Nothing in the entries below may be altered; print them as they stand.

** DATASET follows **

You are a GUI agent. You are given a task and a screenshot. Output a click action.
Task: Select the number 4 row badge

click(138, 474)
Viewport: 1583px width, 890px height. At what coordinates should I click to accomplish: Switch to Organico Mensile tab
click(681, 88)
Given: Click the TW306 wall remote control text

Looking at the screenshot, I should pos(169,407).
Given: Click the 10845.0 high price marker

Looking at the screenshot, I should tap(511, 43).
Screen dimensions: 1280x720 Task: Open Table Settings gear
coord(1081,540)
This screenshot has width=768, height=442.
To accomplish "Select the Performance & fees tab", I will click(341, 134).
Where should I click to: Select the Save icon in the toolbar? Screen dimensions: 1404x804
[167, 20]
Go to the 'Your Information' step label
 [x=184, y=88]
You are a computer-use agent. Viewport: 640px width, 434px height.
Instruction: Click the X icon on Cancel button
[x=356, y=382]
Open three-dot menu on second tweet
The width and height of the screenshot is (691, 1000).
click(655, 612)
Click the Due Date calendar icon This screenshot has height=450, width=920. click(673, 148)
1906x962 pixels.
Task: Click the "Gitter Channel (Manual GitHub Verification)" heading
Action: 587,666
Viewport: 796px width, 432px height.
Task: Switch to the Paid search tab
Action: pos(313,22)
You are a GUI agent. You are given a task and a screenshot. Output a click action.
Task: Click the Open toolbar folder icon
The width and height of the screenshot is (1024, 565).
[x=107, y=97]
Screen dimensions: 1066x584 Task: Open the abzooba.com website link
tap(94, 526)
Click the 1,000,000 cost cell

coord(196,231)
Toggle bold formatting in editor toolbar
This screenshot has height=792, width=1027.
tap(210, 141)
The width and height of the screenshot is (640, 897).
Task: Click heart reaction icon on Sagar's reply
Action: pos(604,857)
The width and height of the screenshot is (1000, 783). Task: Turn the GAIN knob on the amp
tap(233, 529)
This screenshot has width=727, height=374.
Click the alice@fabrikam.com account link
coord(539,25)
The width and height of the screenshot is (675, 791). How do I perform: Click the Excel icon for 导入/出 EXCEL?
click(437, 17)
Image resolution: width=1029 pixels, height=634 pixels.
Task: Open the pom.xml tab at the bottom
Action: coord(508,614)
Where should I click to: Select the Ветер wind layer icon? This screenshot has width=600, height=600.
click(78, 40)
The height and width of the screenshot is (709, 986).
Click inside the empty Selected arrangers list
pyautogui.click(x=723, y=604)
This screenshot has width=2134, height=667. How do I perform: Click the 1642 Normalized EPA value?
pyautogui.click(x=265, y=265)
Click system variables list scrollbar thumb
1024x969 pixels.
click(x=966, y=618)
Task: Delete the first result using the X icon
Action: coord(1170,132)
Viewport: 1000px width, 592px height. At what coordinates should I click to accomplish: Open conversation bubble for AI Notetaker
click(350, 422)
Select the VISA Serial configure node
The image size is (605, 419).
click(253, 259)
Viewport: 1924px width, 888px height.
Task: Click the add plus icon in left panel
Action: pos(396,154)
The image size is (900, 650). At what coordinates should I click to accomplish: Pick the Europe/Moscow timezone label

** End of DATASET **

◆ TASK SOLUTION:
You are a GUI agent. You are given a task and a screenshot. Output a click action.
Task: Select the number 4 row badge

click(138, 474)
Viewport: 1583px width, 890px height. At what coordinates should I click to accomplish: Switch to Organico Mensile tab
click(681, 88)
Given: Click the TW306 wall remote control text

Looking at the screenshot, I should pos(169,407).
Given: Click the 10845.0 high price marker

Looking at the screenshot, I should tap(511, 43).
Screen dimensions: 1280x720 Task: Open Table Settings gear
coord(1081,540)
This screenshot has width=768, height=442.
To accomplish "Select the Performance & fees tab", I will click(341, 134).
Where should I click to: Select the Save icon in the toolbar? Screen dimensions: 1404x804
[167, 20]
Go to the 'Your Information' step label
 [x=184, y=88]
You are a computer-use agent. Viewport: 640px width, 434px height.
Instruction: Click the X icon on Cancel button
[x=356, y=382]
Open three-dot menu on second tweet
The width and height of the screenshot is (691, 1000).
click(655, 612)
Click the Due Date calendar icon This screenshot has height=450, width=920. click(673, 148)
1906x962 pixels.
Task: Click the "Gitter Channel (Manual GitHub Verification)" heading
Action: 587,666
Viewport: 796px width, 432px height.
Task: Switch to the Paid search tab
Action: pos(313,22)
You are a GUI agent. You are given a task and a screenshot. Output a click action.
Task: Click the Open toolbar folder icon
The width and height of the screenshot is (1024, 565).
[x=107, y=97]
Screen dimensions: 1066x584 Task: Open the abzooba.com website link
tap(94, 526)
Click the 1,000,000 cost cell

coord(196,231)
Toggle bold formatting in editor toolbar
This screenshot has height=792, width=1027.
tap(210, 141)
The width and height of the screenshot is (640, 897).
Task: Click heart reaction icon on Sagar's reply
Action: pos(604,857)
The width and height of the screenshot is (1000, 783). Task: Turn the GAIN knob on the amp
tap(233, 529)
This screenshot has width=727, height=374.
Click the alice@fabrikam.com account link
coord(539,25)
The width and height of the screenshot is (675, 791). How do I perform: Click the Excel icon for 导入/出 EXCEL?
click(437, 17)
Image resolution: width=1029 pixels, height=634 pixels.
Task: Open the pom.xml tab at the bottom
Action: coord(508,614)
Where should I click to: Select the Ветер wind layer icon? This screenshot has width=600, height=600.
click(78, 40)
The height and width of the screenshot is (709, 986).
Click inside the empty Selected arrangers list
pyautogui.click(x=723, y=604)
This screenshot has width=2134, height=667. How do I perform: Click the 1642 Normalized EPA value?
pyautogui.click(x=265, y=265)
Click system variables list scrollbar thumb
1024x969 pixels.
click(x=966, y=618)
Task: Delete the first result using the X icon
Action: coord(1170,132)
Viewport: 1000px width, 592px height. At what coordinates should I click to accomplish: Open conversation bubble for AI Notetaker
click(350, 422)
Select the VISA Serial configure node
The image size is (605, 419).
click(253, 259)
Viewport: 1924px width, 888px height.
Task: Click the add plus icon in left panel
Action: pos(396,154)
The image size is (900, 650). At what coordinates should I click to accomplish: Pick the Europe/Moscow timezone label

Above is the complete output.